Reproduce word for word the portion of the passage on Roger Waters and BDS starting with "BDS calls the" and going on through "to boycott Israel.".

> Source passage

------------------------------------------------------------------------

Einstein could have added a third element in endless supply that is a close cousin of the second: the bottomless pit of artist celebrities who feel anointed because of their success or ego to lead foreign affairs debates.

Roger Waters, the bassist and a lyricist for Pink Floyd, one of rocks’ greatest acts, is a high-profile poster child for Boycott, Divestment and Sanctions (BDS) against Israel, an organization embraced by the European and American left that advocates boycotting Israeli academics, culture, businesses and institutions.

BDS calls the Israeli government as an “apartheid regime.” Far from the mainstream of political thought, the organization doesn’t support a two-state solution with the Palestinians. Its leaders have no time for condemnation of Muslim nations with their gulags and police state apparatus. BDS is bent on Israel not existing as a Jewish state, if at all.

Perhaps Mr. Waters is unaware of the not-so-hidden agenda of the organization and its adherents. After all, it’s been a while since he penned the song “Sheep” in which he sings of people who won’t or can’t think for themselves.

“What do you get for pretending the danger’s not real/

Meek and obedient you follow the leader,” he sings.

And follow the leader is what Mr. Waters has done. He made news when in an open letter in August when he used his pop artist’s platform for renewing BDS’s call on musicians everywhere to boycott Israel.

------------------------------------------------------------------------

> Supplied material
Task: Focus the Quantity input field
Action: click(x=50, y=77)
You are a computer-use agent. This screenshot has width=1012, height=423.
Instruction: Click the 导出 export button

------------------------------------------------------------------------

> Response
BDS calls the Israeli government as an “apartheid regime.” Far from the mainstream of political thought, the organization doesn’t support a two-state solution with the Palestinians. Its leaders have no time for condemnation of Muslim nations with their gulags and police state apparatus. BDS is bent on Israel not existing as a Jewish state, if at all.

Perhaps Mr. Waters is unaware of the not-so-hidden agenda of the organization and its adherents. After all, it’s been a while since he penned the song “Sheep” in which he sings of people who won’t or can’t think for themselves.

“What do you get for pretending the danger’s not real/

Meek and obedient you follow the leader,” he sings.

And follow the leader is what Mr. Waters has done. He made news when in an open letter in August when he used his pop artist’s platform for renewing BDS’s call on musicians everywhere to boycott Israel.